Exploring Characterisation with Bristol A Cappella
Saturday took me back to work with my friends in Bristol A Cappella on the set they are preparing for both the European Barbershop Convention in early May, and the BABS national Convention at the end of the month. As I mentioned after my last visit, whilst we have been working together for many years now, this is the first time I have arranged for them, and it brings a whole new level of intimacy to the relationship. One of the singers remarked to me about how much they wanted to do me proud, to which I replied that that was how I felt about them.
One of the things about an experienced ensemble is that a lot of the technical nuts-and-bolts of how to use the voice and how to operate as a musical unit are already in place, which allows the focus to shift primarily to issues of artistry and communication. Oh, we had the odd vowel to refine and chord to balance, but these were details to be swept up on the way past as we turned our attention to bringing out what makes these songs distinctive.
In the morning we thought about vocal characterisation via the thought experiment of making the sound such that if someone couldn’t see the performance, they could still imagine accurately what it looked like. This was particularly salient for the first song of the set, as it is a medley that presents two quite distinct (but narratively interrelated) personas, each articulated by its own harmonic world.
(I realise this is annoyingly abstract, and I’m sorry I can’t share with you more of the detail of the imagery we were using, because we had a lot of fun with it, but I don’t want to spoil the big reveals in Helsingborg and Bournemouth. You should get to the performances if you can, though, as you’ll have a lot of fun too.)
It’s interesting to think about the various layers through which characterisation is built up here. The fundamental level is the work of the composers and lyricists, who create a persona through the combination of verbal/poetic content and melodic/harmonic content. The original songs also do this through timbre/instrumentation, but in an a cappella context that dimension is obviously much more constrained.
There are some things the arrangement can do, though, to develop the persona in the absence of timbral variety: choices of voicing and texture are significantly circumscribed by the needs of barbershop contest, but there is still room to make salient choices. Harmonic language likewise needs to be shaped by the style rules, as both songs were in the category of close enough to the barbershop harmonic vocabulary that the few extra barbershop chords needed could fit in coherently.
One could have added more, indeed, but I wanted to keep the harmonic – and hence expressive – worlds of the two songs in the medley distinct. One song rings with a lot of major triads but is a bit light on 7ths, the other is chock full of the colours of 7ths and 9ths but a bit light on triadic pillars. Either would be a bit marginal as a stand-alone contest piece, but they complement each other stylistically, and the contrast between them serves to build a dramatic structure for the overall emotional journey.

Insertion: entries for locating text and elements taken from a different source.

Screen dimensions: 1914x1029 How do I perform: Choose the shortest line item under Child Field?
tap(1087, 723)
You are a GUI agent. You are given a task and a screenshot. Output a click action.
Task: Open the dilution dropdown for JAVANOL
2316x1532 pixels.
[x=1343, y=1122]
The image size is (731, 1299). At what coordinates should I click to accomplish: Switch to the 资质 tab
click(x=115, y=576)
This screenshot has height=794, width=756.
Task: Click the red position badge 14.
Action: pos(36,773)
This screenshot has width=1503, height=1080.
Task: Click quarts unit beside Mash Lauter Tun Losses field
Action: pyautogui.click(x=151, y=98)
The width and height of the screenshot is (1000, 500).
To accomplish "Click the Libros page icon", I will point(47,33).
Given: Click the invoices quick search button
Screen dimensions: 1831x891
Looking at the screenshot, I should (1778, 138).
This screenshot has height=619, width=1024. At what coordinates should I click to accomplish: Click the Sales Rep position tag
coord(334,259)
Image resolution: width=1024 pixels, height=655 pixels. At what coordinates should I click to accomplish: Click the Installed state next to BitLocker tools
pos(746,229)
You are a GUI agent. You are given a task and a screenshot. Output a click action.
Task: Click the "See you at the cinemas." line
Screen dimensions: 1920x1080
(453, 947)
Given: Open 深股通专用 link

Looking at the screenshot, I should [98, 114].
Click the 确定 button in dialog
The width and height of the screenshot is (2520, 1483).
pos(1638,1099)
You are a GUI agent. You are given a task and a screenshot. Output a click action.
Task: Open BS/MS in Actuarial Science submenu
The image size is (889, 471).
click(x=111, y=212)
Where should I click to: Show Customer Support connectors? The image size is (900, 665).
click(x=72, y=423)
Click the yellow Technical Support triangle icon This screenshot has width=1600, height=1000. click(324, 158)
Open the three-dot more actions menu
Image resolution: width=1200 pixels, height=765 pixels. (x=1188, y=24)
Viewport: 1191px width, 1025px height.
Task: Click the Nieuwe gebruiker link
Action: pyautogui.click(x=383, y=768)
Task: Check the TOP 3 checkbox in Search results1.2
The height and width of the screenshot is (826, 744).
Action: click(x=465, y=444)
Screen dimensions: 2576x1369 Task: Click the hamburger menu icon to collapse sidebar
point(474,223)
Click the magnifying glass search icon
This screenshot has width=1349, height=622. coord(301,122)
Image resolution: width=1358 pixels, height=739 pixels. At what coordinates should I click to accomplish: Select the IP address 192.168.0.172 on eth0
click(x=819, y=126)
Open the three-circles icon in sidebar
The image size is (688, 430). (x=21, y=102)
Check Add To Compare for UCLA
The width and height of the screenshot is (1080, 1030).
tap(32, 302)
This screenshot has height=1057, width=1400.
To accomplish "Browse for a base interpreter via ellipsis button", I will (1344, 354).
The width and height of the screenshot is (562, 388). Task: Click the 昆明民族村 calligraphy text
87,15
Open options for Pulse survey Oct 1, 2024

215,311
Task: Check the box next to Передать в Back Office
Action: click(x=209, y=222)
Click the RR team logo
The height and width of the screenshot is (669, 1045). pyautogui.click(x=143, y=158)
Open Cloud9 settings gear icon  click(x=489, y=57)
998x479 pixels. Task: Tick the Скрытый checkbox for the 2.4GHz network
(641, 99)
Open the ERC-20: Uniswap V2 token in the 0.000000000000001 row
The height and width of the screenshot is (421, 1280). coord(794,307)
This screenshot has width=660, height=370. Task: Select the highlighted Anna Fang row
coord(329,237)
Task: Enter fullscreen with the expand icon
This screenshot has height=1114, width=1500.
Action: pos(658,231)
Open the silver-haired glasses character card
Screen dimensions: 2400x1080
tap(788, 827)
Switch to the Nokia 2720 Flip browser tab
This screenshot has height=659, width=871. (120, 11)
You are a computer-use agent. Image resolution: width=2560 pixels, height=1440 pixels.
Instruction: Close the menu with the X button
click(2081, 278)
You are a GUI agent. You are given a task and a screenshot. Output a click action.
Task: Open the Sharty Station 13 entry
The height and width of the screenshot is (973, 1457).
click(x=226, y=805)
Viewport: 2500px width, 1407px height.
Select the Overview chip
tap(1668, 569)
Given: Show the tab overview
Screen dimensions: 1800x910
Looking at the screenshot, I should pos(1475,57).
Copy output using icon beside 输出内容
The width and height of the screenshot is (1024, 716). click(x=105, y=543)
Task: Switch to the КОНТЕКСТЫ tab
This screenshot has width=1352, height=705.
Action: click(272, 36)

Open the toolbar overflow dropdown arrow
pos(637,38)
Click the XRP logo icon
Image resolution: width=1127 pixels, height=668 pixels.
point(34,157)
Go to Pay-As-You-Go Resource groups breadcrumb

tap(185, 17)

Our work in bringing this to life was thus to find vocal colours that responded to these harmonic flavours and created a sonic surface that articulated these different expressive worlds. This is what the originals did with instrumentation; we did it by thinking about vowel choices, larynx position, and shaping the vocal tract. Oh, and with lots of metaphors: the technical discussions were useful to help people figure out what to do with their voices, but for using this to tell the story, imagery is much more useful.
In the afternoon, we cross-referenced our vocal/musical work with their choreographic plans. The challenge here was to find the body language to deliver the sonic world we had created before lunch while doing lots of other things with their limbs. We looked at this from both ends to create the connection between voice and body.
First, we approached it through character and story: finding a way of holding the self that made sense of the people being portrayed while maintaining integrity of vocal production through all the various, sometime complex, moves. (Again, the specifics would be useful to explain this, but you’re not going to get them, sorry.) We also approached it from the other end: we know how we want this to sound, so how can we inhabit our bodies so as to deliver that sound?
The nice thing about this work is that, while I was not particularly focused as a coach on the visual impact, we achieved a much greater sense of visual coherence within the tableau through the process of exploring the uses of the self required to create the aural impact. It’s also useful for the performers to be able to integrate these elements: we only have the one brain each, so if you can use the same metaphor to guide both your vocal apparatus and your dancing limbs you have a much better chance of doing both at the same time.
The biggest overall take-away of the day for me was: how important song choice remains. Preparing an ambitious performance package for contest takes a lot of rehearsal time, and colours people’s experience of their chorus life for months. When the whole chorus is really invested in the content, the creative energy they bring to the process lifts and sustains each other through the extended arc of development and keeps the voices sounding vibrant throughout.